Step 6 - Allow the water to fully soak into the soil and then place a thick layer of mulch around the base of the shrub, about 2-3 inches in depth.

Step 7 - Prune off any damaged branches and/or foliage to clean the shrub up and encourage new growth.

When to Plant St. John’s Wort

The best time of year to plant St. John’s Wort in the garden is in early spring after the last chance of frost has passed in the colder growing zones. This allows the roots to establish fully throughout the growing season. Planting this shrub in the late summer to fall is best for the warmer gardening zones. St. John’s Wort behaves as a semi-evergreen shrub and establishes easily in the fall when supplemental irrigation is usually not necessary.
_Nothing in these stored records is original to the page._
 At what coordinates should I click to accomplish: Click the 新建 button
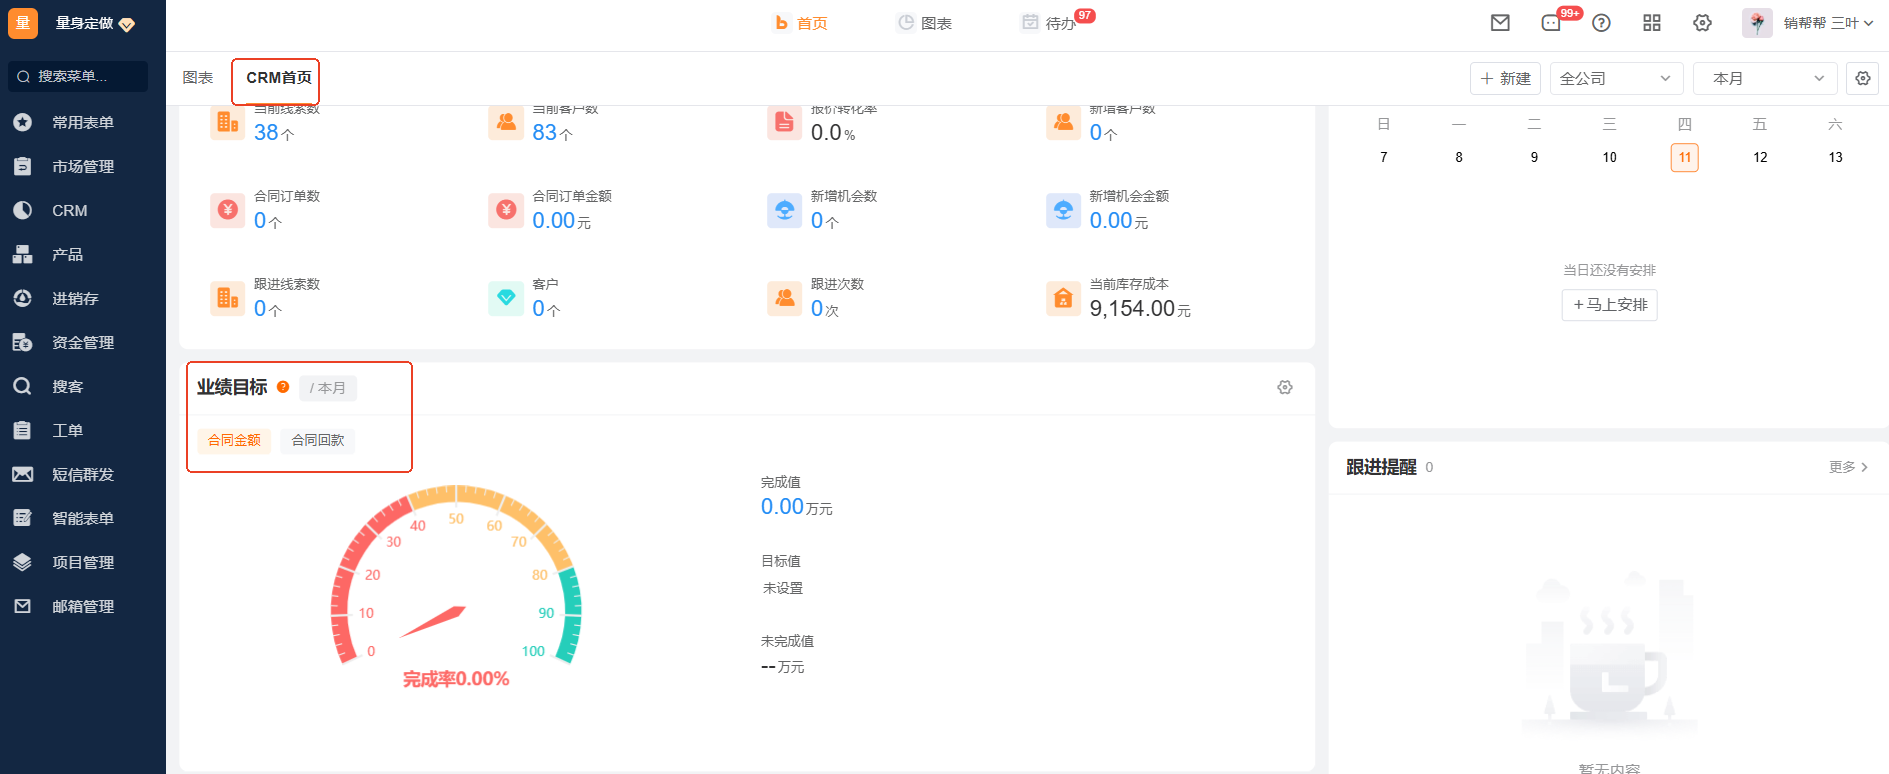(1505, 78)
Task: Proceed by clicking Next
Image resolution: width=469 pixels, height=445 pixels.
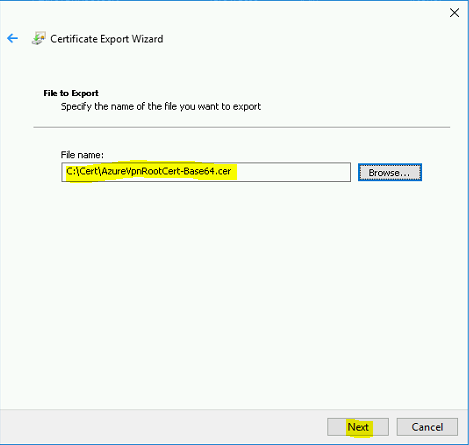Action: (358, 427)
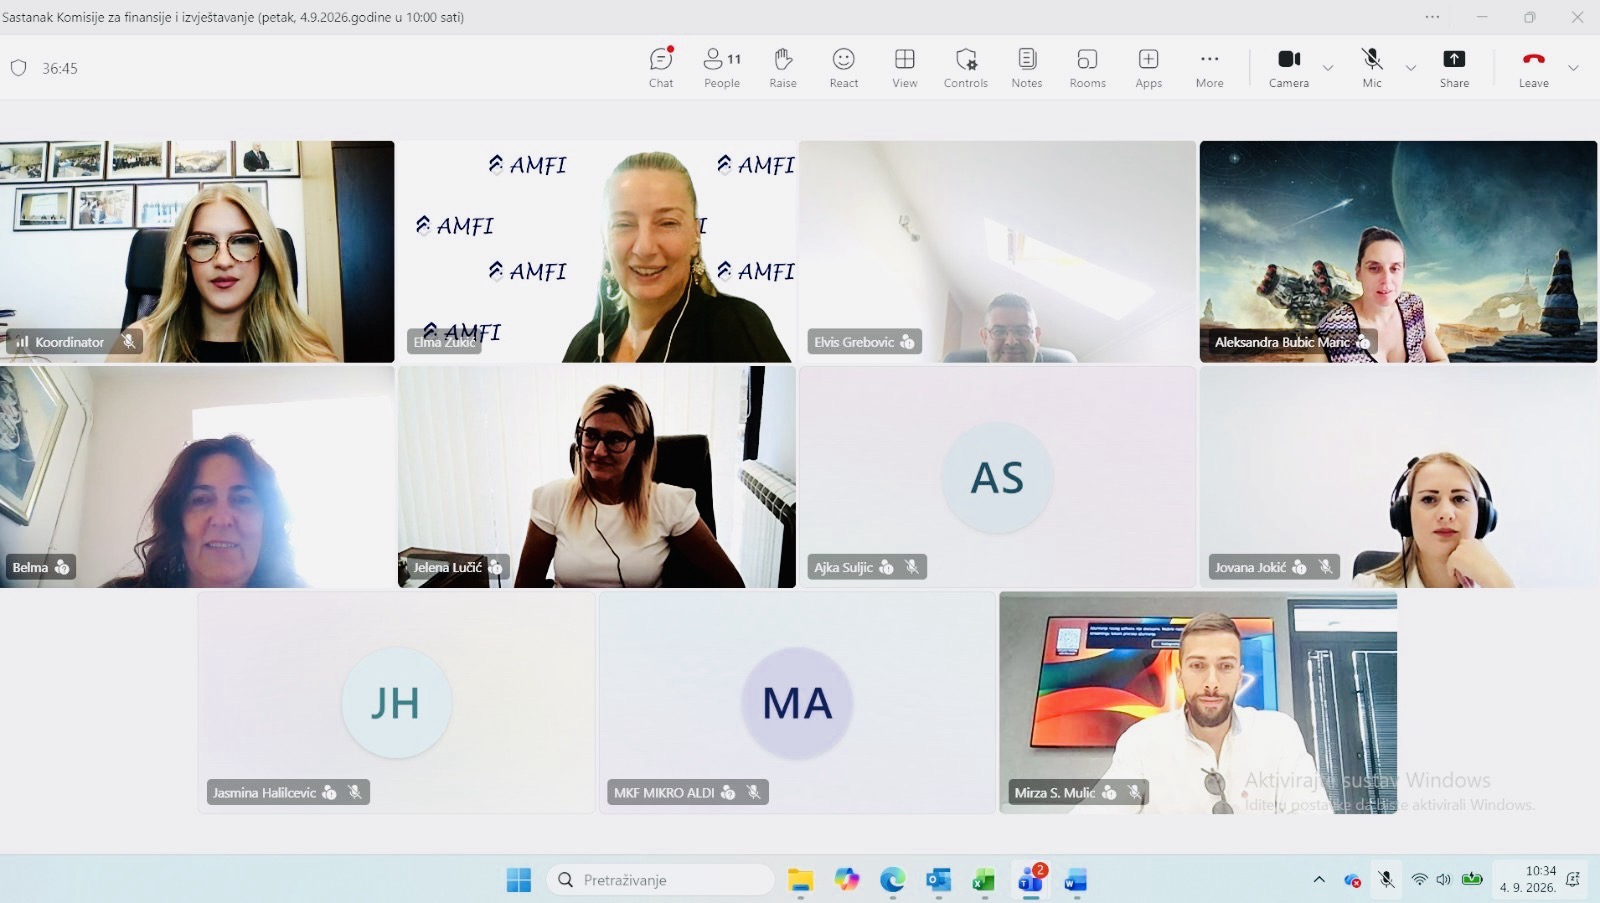Toggle the Camera on or off
1600x903 pixels.
click(x=1289, y=68)
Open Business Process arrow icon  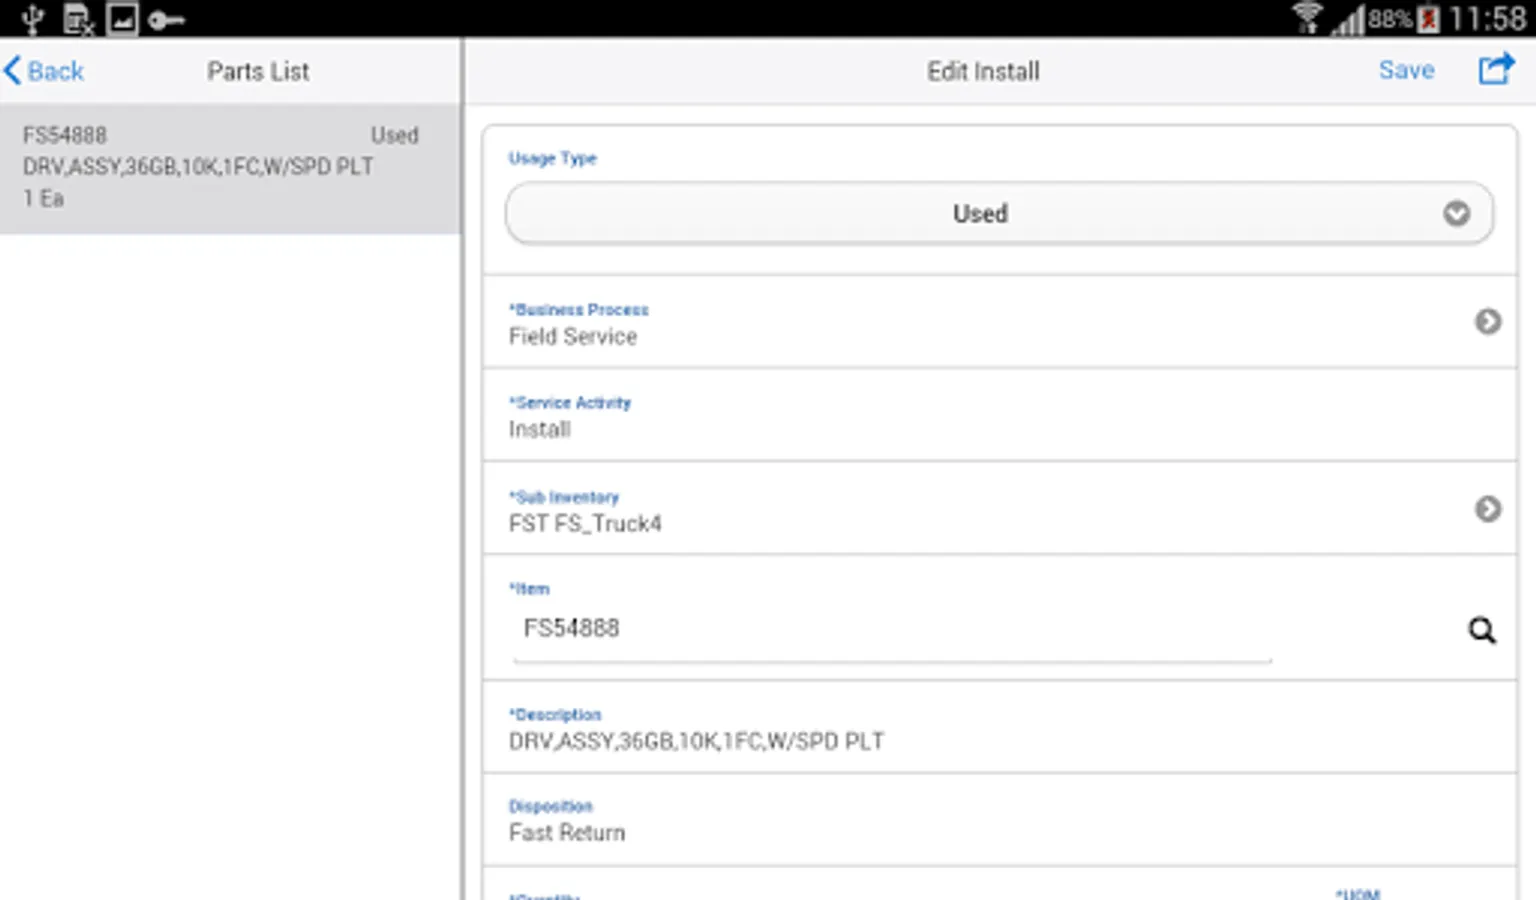[1488, 321]
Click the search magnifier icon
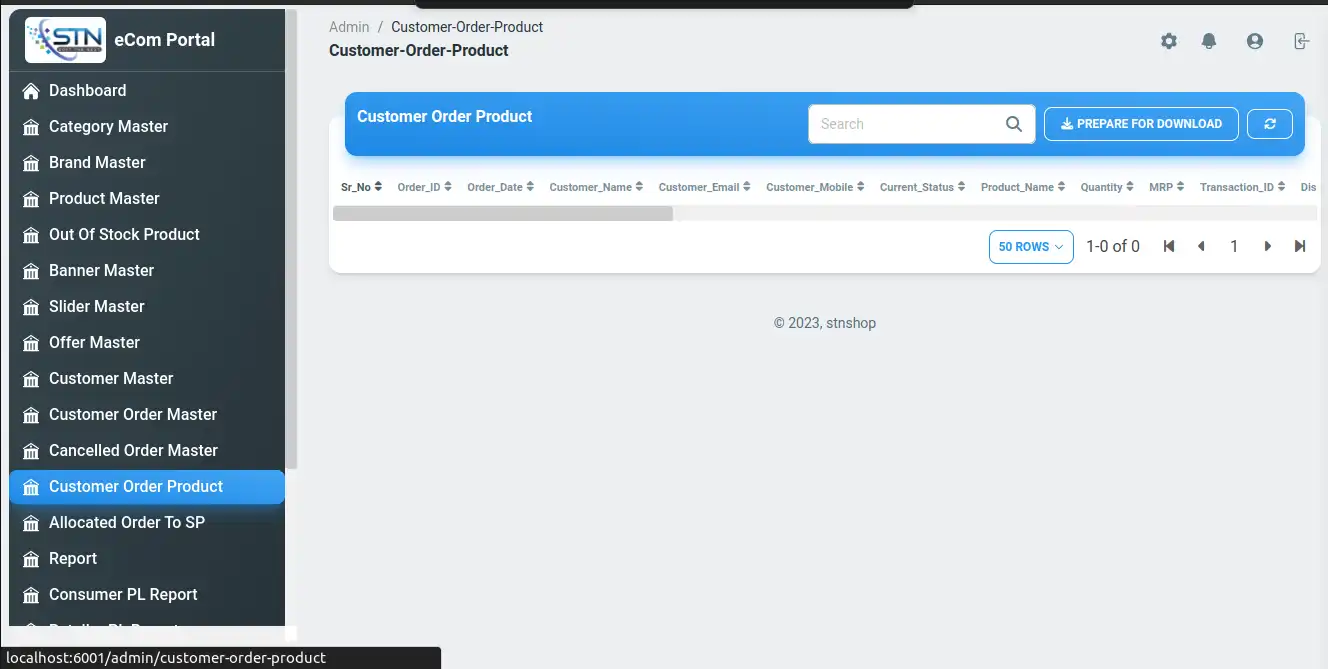This screenshot has height=669, width=1328. [1013, 124]
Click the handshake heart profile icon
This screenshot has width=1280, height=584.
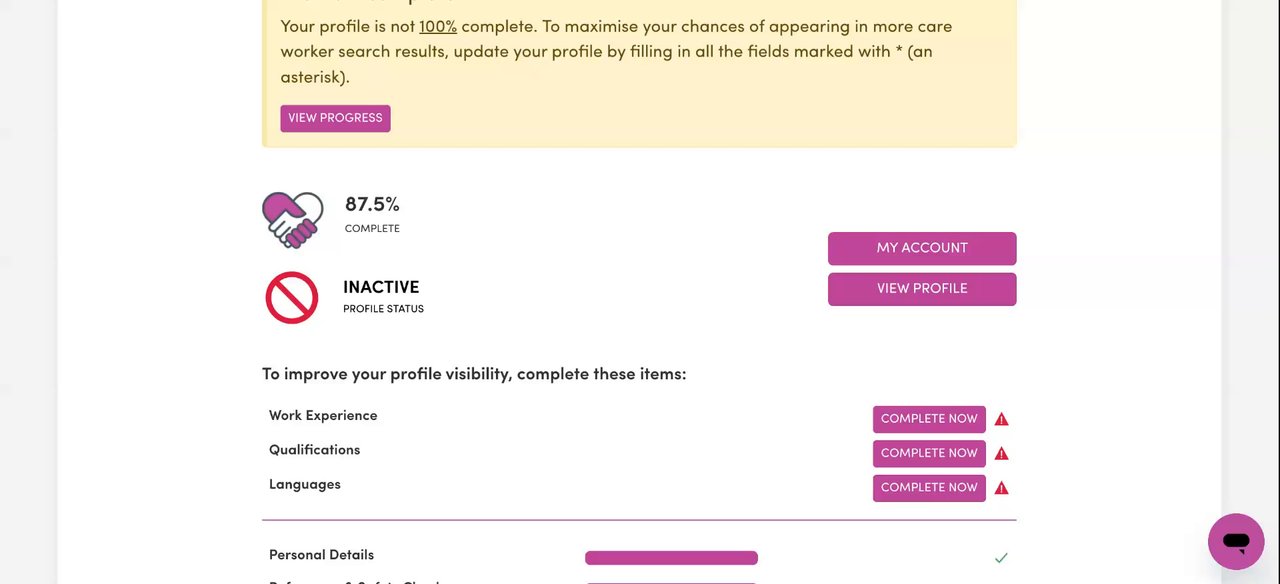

Planting any shrub or perennial in the early morning will lessen the chance that the plant will suffer from transplanting shock. The cooler temperatures of the morning reduce the rate of transpiration through the leaves. Planting on overcast days also is a great idea. 

Transplanting St. John’s Wort

St. John’s Wort is a shrub and therefore not able to be divided like a perennial plant. The best way to propagate St. John’s Wort is by air layering the stems. Try this early in the summer while the new growth is still green and hasn’t started to become woody. Find a non-flowering branch and gently bend it down and press it into the soil so that the stem has full contact. A sod pin or even a rock can be placed over the stem to hold it down. Keep the area well watered for the rest of the summer. After a while, new roots will begin to grow from the layered stem, forming a new plant.

The plant can be separated from the original plant and potted up in a container before planting the following spring. Sometimes this process can be slow and will result in a new plant after one or two seasons. Alternately, seeds of St. John’s Wort grow easily and can be sowed in trays after the last frost of spring, seedlings can be transferred to pots through the summer, and new plants can be planted in the garden the following spring.

St. John’s Wort can easily be moved to a different location in the garden any time during the growing season. Supplemental watering will be needed for the rest of the summer until the shrub begins dormancy in the fall.